Pixel coordinate grounding data
===
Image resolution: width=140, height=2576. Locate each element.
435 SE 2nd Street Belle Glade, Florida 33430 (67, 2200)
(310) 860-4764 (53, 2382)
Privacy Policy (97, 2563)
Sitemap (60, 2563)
===
Retype, exactly as shown, the lines from the one with "435 SE 2nd Street" through the end of the records.

435 SE 2nd Street Belle Glade, Florida 33430 (67, 2200)
(310) 860-4764 (53, 2382)
Privacy Policy (97, 2563)
Sitemap (60, 2563)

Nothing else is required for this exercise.